Liebe Forengemeinde,
ich erstelle das Thema im Landesbeamten-Thread, weil ich nicht weiß, ob es ne lehrerspezifische Sache ist oder generell alle Beamten trifft. An die Mods: Kann gerne verschoben werden.
Kurz zur Situation: 37J., Lehrer an einer Mittelschule in Bayern, seit 12 Jahren im Dienst (inkl. Ref). Ich war bereits einmal längere Zeit wegen einer Anpassungsstörung aufgrund einer Überlastung auch durch die räumliche Situation an einer vorherigen Schule krankgeschrieben (ca. 6 Monate), wurde dann auch auf DU untersucht, aber da war ich schon wieder im Dienst und das ganze lief "ins Leere". Seit 2 Jahren arbeite ich also wieder.
Ich habe aber seitdem für mich erkannt, dass ich an der Mittelschule nicht mehr weiterarbeiten kann und möchte, da die Arbeitsbedingungen derart desolat geworden sind und von Unterrichten, also der Grund, warum ich Lehrer geworden bin, keine Rede mehr sein kann. Ich habe mich daher im Vorfeld bereits darüber, erkundigt, auf ein anderes Lehramt, in dem Fall LA Gymnasium, zu wechseln, weil ich einfach lehren möchte und nicht ein Sammelsurium an Schülern mit den verschiedensten Förder-, Sprach und Kulturbedürfnissen beaufsichtigen möchte. Dazu müsste ich noch einmal an die Uni, kann mir aber relativ viele Leistungen aus dem vorherigen Studium anrechnen lassen, weshalb ich noch einmal 3-4 Semester studieren müsste.

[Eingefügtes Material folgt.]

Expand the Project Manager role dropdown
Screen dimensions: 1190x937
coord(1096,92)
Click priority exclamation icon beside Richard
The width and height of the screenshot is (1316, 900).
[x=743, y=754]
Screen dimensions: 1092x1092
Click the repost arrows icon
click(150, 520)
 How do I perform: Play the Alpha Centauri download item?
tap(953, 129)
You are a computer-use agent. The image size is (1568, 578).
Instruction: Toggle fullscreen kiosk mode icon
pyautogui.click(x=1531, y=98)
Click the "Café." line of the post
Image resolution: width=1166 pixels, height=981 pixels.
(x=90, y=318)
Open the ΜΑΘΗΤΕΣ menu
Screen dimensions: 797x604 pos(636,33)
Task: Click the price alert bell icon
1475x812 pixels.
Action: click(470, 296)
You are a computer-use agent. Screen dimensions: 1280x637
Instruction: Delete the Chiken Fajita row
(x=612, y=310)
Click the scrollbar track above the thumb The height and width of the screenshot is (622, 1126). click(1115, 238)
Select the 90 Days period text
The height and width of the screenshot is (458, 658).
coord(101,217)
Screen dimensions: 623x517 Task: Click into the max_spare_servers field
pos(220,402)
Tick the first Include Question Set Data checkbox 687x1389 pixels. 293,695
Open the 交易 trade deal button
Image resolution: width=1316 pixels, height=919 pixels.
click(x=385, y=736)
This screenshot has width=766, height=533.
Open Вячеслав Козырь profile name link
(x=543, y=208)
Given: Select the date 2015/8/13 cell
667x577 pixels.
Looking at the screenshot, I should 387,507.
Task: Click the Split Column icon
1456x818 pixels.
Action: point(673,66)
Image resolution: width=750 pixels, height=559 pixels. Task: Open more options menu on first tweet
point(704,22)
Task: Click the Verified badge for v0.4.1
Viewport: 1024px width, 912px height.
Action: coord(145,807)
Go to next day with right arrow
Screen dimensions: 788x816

Vor diesem Hintergrund habe ich einige Fragen zum Vorgehen, vielleicht kann jemand von euch dazu etwas beitragen.
1) Ich habe von der Möglichkeit einer Beurlaubung gelesen. Besteht die Möglichkeit? Wir haben Kinder, dies könnte ich theoretisch als Grund anführen? Oder bringt es mehr, da offen zu erklären, warum man beurlaubt werden möchte? Hat da jemand Erfahrungen?
2) Grundsätzlich bin ich auch bereit, um die Entlassung aus dem Beamtenverhältnis zu bitten. Normalerweise wird dann in der Rentenversicherung nachversichert. Besteht die Möglichkeit aber, die Pensionsansprüche zurückzustellen, wenn man in absehbarer Zeit ggf. wieder in ein Beamtenverhältnis eintritt?
3) Während des Studiums würde ich im Angestelltenverhältnis als mobile Reserve (12 Std.) übergangsweise an der Grund-/Mittelschule arbeiten. Werden in dem Fall meine Dienstjahre als Erfahrungsstufen für den TV-L (E12) angerechnet?
4) Wie würde ich mit der PKV verfahren, wenn ich in absehbarer Zeit evtl. wieder in ein Beamtenverhältnis (auf Widerruf = Ref.) eintrete? Kann man das irgendwie einfrieren?
Ich freue mich über Antworten, gerne auch zu anderen "blinden Flecken", also Aspekte, die ich gar nicht auf dem Schirm habe. Danke!